In de samenvattende conclusies van het onderzoeksrapport van [accountants- en belastingadviseurs] d.d. 24 oktober 2011 staat onder meer het volgende:
‘(…) De algemene indruk die bij ons is ontstaan is dat de heer [geïntimeerde] alleen, zonder het betrekken van anderen van WSG, acteerde als het ging om de verwerving van grondposities ten behoeve van WSG. (…) De wijze van zaken doen wordt daarmee omschreven als rommelig en ongedocumenteerd. De gang van zaken speelde zich met name af rond de heer [geïntimeerde] , die ons desgevraagd over tal van details geen mededelingen kon doen of daaraan naar zijn zeggen geen herinneringen had.

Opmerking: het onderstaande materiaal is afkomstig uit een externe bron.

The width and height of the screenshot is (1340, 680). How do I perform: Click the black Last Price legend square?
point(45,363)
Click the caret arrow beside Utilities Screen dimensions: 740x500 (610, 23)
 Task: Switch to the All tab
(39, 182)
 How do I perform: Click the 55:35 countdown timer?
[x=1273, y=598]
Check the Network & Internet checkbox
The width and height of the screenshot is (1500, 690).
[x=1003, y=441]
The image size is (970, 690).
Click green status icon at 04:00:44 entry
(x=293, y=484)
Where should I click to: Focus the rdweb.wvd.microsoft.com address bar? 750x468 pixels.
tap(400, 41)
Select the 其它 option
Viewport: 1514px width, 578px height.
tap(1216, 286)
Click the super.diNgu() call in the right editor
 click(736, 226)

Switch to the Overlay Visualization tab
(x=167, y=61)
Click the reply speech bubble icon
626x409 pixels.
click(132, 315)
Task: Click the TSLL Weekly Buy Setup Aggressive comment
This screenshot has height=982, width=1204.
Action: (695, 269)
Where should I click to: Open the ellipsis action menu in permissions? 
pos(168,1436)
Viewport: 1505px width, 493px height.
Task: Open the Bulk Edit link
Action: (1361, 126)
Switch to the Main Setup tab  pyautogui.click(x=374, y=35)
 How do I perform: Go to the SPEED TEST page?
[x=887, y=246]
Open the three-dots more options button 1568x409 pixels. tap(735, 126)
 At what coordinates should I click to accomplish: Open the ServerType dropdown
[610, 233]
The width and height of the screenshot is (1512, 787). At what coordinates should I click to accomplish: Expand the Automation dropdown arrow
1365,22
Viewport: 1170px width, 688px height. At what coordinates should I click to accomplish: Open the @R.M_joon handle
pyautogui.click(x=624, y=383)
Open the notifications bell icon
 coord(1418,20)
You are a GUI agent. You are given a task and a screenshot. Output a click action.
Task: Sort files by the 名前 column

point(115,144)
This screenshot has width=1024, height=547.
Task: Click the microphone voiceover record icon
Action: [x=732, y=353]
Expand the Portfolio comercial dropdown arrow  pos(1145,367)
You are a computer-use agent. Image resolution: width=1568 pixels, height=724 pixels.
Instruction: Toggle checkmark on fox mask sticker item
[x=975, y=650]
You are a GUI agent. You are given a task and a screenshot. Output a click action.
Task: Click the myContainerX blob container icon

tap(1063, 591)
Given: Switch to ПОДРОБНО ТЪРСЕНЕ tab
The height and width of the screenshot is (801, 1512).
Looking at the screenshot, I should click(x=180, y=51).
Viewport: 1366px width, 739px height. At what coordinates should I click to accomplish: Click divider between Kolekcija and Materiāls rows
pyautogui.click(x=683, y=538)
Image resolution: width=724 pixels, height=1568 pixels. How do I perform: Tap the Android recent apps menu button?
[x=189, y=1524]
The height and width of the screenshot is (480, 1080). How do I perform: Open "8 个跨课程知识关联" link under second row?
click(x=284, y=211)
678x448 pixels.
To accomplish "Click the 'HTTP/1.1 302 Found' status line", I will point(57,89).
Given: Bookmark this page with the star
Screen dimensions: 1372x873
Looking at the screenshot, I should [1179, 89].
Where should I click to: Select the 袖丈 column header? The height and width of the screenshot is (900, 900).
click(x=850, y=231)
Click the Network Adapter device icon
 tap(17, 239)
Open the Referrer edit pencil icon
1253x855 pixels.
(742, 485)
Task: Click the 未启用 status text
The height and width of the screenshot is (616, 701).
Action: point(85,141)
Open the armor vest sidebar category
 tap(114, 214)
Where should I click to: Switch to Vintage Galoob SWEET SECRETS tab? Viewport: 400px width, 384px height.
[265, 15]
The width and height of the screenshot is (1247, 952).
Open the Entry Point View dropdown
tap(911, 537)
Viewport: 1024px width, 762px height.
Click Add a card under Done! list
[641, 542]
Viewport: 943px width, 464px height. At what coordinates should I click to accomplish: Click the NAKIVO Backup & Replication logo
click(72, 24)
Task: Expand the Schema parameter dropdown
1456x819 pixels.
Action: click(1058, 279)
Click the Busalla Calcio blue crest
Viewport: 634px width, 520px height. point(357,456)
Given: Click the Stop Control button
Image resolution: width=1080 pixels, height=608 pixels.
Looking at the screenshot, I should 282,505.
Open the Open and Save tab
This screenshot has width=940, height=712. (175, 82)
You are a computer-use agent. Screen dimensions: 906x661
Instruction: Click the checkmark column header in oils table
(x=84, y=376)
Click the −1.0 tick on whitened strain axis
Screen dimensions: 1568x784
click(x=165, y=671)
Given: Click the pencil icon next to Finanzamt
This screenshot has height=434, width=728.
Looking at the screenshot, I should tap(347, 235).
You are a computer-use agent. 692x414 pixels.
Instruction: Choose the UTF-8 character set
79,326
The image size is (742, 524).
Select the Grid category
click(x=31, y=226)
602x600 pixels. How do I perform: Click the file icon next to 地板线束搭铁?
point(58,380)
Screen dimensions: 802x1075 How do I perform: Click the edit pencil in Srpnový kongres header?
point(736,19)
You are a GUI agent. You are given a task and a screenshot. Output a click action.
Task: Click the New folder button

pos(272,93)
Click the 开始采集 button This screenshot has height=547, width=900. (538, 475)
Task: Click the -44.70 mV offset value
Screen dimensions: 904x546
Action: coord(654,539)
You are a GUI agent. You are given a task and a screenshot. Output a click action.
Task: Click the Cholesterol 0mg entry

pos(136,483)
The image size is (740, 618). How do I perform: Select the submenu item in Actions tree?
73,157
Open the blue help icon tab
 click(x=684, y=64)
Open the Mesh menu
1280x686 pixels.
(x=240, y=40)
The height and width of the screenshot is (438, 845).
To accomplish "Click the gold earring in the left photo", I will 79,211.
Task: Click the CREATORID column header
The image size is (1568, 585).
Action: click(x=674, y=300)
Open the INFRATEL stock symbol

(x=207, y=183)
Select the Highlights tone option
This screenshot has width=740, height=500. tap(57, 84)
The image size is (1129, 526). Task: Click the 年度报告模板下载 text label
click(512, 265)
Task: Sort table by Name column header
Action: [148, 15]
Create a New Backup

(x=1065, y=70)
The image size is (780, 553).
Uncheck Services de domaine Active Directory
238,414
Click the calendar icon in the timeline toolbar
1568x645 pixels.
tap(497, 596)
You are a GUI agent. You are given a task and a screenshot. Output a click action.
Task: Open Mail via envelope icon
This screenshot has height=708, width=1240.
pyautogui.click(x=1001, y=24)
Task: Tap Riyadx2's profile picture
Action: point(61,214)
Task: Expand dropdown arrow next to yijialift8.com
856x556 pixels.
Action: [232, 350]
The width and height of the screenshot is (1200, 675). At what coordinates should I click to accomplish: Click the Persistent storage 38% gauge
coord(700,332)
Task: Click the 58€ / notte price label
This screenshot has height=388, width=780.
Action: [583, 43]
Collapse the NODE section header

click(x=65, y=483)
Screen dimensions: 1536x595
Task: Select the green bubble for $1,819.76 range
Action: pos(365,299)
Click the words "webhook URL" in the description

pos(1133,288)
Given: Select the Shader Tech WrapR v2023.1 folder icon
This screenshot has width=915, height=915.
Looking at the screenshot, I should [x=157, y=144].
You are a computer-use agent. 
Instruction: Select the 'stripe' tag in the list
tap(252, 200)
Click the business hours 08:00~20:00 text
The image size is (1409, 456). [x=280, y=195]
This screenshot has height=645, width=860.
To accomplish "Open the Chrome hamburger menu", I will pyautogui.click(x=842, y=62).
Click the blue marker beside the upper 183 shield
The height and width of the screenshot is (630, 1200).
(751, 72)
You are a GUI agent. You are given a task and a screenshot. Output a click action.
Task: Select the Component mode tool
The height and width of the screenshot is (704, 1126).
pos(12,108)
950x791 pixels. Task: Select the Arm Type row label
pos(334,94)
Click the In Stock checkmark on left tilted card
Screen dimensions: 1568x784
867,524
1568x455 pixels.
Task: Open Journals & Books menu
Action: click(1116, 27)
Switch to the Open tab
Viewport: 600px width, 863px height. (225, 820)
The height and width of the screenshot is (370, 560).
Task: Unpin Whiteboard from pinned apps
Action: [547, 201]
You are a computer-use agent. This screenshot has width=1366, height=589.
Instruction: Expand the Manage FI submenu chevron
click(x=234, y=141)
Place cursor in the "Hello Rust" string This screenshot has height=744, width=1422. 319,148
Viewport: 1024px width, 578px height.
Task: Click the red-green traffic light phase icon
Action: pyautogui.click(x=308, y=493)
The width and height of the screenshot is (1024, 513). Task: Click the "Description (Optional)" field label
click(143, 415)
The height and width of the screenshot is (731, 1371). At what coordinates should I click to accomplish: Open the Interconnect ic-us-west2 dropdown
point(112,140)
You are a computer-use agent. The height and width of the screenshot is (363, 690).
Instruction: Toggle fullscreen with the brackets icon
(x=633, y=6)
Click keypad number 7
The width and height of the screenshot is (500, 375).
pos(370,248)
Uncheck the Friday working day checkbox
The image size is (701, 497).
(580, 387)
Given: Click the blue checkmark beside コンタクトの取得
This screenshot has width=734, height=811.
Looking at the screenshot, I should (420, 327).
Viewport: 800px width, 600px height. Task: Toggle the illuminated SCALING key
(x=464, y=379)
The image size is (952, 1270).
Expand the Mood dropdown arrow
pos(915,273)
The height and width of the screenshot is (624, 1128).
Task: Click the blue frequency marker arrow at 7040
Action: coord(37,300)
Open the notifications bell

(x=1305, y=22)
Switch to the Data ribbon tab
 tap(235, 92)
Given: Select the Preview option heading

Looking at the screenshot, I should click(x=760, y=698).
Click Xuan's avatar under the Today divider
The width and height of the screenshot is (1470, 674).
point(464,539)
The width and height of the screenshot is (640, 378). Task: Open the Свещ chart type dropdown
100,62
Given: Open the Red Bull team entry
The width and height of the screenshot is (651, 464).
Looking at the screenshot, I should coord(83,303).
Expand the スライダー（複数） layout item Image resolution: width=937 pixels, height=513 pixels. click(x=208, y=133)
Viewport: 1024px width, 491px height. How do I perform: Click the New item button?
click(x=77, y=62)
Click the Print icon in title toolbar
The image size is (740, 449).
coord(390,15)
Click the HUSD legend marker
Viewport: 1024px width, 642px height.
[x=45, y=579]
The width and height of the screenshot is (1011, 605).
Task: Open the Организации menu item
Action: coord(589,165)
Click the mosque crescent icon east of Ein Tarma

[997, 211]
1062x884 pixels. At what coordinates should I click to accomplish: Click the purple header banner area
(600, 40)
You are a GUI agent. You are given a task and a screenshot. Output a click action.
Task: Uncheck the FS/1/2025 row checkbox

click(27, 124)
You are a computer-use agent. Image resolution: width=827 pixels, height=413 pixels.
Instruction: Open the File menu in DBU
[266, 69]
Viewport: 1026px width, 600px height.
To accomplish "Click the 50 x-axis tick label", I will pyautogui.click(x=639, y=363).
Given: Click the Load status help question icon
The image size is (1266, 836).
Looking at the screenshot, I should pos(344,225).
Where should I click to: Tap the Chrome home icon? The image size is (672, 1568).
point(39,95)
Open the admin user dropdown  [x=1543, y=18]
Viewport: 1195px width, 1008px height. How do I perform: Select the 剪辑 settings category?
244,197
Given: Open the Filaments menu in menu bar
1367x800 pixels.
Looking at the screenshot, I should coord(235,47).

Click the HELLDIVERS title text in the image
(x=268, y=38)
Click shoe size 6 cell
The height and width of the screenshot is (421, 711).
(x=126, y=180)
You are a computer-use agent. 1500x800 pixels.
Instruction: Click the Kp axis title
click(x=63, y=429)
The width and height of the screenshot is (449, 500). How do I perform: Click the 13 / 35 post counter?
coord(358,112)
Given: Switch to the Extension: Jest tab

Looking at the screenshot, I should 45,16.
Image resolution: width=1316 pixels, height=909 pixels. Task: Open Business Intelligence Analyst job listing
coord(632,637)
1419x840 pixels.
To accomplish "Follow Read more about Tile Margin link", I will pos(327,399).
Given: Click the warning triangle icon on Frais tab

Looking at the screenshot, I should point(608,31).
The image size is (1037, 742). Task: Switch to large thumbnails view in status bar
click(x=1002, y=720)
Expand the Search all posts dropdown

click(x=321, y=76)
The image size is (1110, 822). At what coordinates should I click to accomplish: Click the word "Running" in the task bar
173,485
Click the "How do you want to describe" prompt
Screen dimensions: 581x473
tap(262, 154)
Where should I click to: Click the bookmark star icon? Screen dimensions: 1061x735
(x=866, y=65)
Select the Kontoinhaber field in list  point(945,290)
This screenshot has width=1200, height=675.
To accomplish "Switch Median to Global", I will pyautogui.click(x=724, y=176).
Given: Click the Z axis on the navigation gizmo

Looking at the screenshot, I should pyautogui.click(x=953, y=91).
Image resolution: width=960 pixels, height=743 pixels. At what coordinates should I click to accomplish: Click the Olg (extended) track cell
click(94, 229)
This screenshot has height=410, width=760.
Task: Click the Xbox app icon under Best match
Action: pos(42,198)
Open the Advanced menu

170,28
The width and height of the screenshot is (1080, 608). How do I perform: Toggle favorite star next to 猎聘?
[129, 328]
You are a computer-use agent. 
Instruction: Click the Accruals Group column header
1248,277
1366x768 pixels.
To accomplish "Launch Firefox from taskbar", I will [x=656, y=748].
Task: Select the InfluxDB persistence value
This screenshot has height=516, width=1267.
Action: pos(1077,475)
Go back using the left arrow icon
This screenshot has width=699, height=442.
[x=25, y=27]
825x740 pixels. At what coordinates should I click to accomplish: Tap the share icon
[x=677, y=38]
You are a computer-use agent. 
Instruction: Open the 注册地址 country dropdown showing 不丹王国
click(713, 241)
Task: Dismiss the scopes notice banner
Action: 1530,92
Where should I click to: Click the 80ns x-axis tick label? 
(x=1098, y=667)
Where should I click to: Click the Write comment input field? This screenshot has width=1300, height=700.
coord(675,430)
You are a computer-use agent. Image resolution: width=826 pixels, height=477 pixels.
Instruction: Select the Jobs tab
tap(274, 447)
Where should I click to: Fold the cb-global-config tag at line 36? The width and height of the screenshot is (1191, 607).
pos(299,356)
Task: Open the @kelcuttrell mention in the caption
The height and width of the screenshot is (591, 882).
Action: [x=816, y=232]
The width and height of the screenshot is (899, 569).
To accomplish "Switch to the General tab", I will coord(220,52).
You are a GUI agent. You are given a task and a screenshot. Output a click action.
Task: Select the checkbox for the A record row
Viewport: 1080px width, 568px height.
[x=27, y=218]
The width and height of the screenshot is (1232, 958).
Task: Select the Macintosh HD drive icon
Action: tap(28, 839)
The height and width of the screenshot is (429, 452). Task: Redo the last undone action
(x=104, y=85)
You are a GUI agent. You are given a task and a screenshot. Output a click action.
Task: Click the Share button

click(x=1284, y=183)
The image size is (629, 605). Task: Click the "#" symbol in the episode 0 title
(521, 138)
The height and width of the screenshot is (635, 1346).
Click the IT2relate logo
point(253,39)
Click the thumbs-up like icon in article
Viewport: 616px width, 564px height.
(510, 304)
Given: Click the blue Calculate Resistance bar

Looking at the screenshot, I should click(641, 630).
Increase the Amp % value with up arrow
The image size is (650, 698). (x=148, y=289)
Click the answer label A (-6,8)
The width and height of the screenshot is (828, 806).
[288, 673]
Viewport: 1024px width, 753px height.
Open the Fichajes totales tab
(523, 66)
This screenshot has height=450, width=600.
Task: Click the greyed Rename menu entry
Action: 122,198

Een verdere indruk die bij ons is ontstaan is dat WSG in het verleden eerder werd geleid als een familiebedrijf dan als een woningcorporatie met het doel maatschappelijke belangen te behartigen en relevante stakeholders van de nodige informatie te voorzien.(…)De rol van de Raad van Toezicht (die overigens op verzoek van WSG aan een separaat onderzoek wordt onderworpen) was, in elk geval voor zover wij hebben kunnen vaststellen, minimaal. Zo hebben wij ten aanzien van de onderzochte projecten nauwelijks betrokkenheid van de Raad van Toezicht kunnen vaststellen, terwijl deze volgens de statuten van WSG bij aan- en verkooptransacties wel was vereist en terwijl de omvang daarvan het aannemelijk doet zijn dat zij daarvan wetenschap hadden behoren te hebben.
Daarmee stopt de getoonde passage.